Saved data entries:
*-*-*
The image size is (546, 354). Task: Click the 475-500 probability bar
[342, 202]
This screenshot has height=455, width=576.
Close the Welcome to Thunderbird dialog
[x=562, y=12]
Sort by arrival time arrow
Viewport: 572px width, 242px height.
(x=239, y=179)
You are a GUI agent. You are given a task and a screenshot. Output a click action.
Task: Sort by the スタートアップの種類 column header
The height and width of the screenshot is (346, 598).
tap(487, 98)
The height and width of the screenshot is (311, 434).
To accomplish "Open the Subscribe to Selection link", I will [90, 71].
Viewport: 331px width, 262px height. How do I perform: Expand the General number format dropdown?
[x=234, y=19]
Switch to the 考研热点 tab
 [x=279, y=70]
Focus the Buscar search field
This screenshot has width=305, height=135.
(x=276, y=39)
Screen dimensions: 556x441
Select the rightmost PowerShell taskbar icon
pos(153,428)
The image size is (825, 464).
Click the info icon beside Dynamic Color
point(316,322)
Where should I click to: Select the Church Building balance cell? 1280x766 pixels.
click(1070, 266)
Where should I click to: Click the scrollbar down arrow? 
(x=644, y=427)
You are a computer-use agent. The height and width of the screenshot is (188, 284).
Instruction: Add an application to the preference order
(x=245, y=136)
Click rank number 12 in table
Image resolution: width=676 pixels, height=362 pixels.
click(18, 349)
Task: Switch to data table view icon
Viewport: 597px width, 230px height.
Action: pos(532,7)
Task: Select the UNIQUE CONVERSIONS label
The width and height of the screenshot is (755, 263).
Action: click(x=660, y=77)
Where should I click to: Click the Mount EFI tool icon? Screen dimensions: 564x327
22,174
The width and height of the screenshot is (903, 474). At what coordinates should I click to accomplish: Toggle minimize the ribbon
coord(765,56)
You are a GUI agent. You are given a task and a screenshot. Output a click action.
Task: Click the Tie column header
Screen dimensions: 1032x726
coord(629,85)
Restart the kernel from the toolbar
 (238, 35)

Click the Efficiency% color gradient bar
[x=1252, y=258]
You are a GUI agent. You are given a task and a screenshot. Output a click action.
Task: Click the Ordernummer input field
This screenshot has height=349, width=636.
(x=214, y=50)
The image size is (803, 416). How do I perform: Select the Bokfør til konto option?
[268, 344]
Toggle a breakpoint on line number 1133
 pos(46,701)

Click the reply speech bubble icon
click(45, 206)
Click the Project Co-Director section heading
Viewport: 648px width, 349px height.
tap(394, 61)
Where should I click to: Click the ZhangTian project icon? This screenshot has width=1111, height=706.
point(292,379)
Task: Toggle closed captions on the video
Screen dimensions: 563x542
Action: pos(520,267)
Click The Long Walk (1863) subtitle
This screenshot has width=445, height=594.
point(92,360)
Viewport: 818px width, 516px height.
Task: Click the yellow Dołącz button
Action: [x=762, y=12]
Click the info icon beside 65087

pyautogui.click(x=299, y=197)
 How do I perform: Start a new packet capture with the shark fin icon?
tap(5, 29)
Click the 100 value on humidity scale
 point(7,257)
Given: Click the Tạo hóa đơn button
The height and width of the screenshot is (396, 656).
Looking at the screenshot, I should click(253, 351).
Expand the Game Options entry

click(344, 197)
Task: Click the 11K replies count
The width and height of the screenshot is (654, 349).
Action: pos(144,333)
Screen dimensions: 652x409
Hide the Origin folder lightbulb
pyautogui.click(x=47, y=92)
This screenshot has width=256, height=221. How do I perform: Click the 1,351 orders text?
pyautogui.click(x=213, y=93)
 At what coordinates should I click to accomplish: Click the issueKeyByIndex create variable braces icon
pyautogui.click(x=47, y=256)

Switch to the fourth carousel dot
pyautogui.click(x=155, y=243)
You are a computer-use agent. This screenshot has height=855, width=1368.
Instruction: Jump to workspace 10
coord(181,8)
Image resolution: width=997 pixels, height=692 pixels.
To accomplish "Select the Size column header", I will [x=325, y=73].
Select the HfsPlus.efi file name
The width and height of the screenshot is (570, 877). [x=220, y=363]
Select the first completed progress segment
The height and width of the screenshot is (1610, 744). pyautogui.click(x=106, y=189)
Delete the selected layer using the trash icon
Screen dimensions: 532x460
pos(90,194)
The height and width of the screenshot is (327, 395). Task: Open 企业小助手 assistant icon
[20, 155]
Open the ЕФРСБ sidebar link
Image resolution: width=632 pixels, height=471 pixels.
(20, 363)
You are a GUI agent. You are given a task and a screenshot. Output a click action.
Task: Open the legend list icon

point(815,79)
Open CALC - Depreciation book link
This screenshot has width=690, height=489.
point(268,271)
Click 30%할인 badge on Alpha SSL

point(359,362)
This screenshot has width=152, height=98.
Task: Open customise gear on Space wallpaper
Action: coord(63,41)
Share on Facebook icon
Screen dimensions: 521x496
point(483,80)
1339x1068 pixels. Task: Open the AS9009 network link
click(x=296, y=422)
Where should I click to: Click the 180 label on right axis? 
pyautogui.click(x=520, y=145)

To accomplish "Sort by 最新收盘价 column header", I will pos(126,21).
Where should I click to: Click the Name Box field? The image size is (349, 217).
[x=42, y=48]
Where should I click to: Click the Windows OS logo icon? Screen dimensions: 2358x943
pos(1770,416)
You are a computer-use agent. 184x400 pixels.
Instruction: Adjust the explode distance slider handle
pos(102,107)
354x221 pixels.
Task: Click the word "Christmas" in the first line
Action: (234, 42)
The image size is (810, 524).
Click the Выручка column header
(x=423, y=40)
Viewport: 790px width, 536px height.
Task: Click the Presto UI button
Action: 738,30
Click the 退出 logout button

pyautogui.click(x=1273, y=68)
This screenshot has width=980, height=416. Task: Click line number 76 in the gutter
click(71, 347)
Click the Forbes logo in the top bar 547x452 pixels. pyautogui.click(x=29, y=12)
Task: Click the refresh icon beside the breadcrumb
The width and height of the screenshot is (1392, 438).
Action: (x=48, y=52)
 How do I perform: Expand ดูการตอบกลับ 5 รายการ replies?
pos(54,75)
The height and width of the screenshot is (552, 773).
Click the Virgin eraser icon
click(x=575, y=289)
*-*-*
» **Exercise prompt**: What is the number of lines in the records that hold the word "computer"? Answer with that number only.

» **Result for this task**: 3